Taiwan zwischen Trump und China – eine Insel im Spannungsfeld der Weltpolitik

Prof. Dr. Jhy-wey SHIEH, Repräsentant von Taiwan in der Bundesrepublik Deutschland

Zum Referenten: Professor Dr. Jhy-Wey SHIEH, geb. 1955 in Keelung, Taiwan, promovierte in Germanistik an der Universität Bochum. Er gilt als politisch engagierter Gelehrter, der eine Zeit lang auch eine politische Talkshow leitete – eine Seltenheit in Taiwan.

2005 bis 2007 war er erstmals Repräsentant von Taiwan in Deutschland. 2007 bis 2008 fungierte er als Minister und Regierungssprecher in Taiwan. Von 2008 bis 2016 war er Ordinarius an der Soochow Universität in Taipeh. Seit 2016 ist er wieder in Deutschland.

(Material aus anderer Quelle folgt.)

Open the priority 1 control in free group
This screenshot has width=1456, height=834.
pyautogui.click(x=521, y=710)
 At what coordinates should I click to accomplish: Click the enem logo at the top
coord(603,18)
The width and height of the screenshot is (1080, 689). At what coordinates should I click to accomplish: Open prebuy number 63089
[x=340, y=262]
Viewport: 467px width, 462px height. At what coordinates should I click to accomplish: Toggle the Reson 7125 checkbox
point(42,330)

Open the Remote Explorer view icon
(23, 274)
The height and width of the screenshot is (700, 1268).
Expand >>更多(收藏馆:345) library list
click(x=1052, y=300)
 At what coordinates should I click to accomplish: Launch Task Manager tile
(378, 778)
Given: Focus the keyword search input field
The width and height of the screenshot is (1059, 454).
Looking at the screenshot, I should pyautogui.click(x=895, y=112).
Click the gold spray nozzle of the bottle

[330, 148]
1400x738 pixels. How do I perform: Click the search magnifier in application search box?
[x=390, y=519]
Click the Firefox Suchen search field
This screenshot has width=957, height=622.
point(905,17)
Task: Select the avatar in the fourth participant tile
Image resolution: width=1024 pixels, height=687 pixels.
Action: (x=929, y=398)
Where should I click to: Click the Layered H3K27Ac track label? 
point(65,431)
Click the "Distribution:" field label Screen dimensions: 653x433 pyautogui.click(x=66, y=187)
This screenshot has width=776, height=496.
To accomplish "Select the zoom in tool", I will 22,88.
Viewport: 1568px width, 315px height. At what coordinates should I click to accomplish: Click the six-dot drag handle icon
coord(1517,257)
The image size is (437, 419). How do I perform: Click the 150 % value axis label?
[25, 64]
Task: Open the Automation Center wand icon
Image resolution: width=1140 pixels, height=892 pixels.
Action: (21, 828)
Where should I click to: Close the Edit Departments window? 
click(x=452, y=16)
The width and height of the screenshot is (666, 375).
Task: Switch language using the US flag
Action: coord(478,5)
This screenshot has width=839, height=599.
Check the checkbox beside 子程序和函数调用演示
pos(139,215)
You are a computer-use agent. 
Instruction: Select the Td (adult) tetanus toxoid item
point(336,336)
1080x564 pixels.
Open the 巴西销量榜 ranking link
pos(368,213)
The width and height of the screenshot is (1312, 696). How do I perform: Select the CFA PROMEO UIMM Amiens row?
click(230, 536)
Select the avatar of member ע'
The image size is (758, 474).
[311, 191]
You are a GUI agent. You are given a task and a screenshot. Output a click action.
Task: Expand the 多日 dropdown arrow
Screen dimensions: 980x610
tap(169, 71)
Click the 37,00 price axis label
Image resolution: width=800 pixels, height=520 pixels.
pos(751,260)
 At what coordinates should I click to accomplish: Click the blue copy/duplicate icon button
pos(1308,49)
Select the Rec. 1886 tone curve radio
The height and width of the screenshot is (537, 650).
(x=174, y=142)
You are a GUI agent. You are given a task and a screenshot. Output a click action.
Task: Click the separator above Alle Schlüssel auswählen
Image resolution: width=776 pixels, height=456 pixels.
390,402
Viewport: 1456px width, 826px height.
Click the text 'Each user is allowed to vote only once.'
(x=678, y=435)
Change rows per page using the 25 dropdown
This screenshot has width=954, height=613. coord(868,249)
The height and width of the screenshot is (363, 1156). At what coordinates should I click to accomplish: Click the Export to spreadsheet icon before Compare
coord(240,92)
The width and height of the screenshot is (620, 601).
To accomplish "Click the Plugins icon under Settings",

Zum Thema : Die im Zentrum des Westpazifik gelegene Insel Taiwan (36,006 qkm) ist seit 1949 ein zwischen Chinas Bürgerkriegsparteien umstrittenes Gebiet. Sie wird sowohl von der Volksrepublik China als auch von der nationalchinesischen Volkspartei Kuomintang und der sie ablösenden Demokratischen Fortschrittspartei (DPP) beansprucht. Ab dem Koreakrieg (1950-53) unterstützen die USA die Regierungen auf Taiwan. Ab 1989 beginnt der Prozess einer gewaltlosen Demokratisierung Taiwans. Zuvor, 1979 brachen die USA ihre formalen Beziehungen zu Taiwan zwar ab, beschlossen dennoch mit dem Taiwan Relations Act eine gesetzliche Selbstverpflichtung der USA, Taiwan gegen Gewaltanwendung zu schützen und ihm Waffen zu verkaufen. Peking hingegen erließ 2005 ein Antisezessionsgesetz, das mit Gewalt droht, sollte Taiwan Schritte in Richtung auf seine Unabhängigkeit wagen oder Verhandlungen mit Peking endlos verschieben. Wie Donald Trump in einem Gespräch mit China’s  Präsident XI Jinping und auch sein Außenminister Rex Tillerson bekanntgaben, bleibt es für die USA in der Taiwanfrage beim Status quo der so genannten „One China Policy“. D.h. beide streitenden Parteien bekennen sich zu „einem China“ jedoch mit dem Recht einer je eigenen Interpretation. Taiwan’s Präsidentin TSAI Ing-Wen hingegen meint, über Taiwans Zukunft könnten nur seine 23 Million Bürger entscheiden.

Der Vortrag findet in deutscher Sprache statt.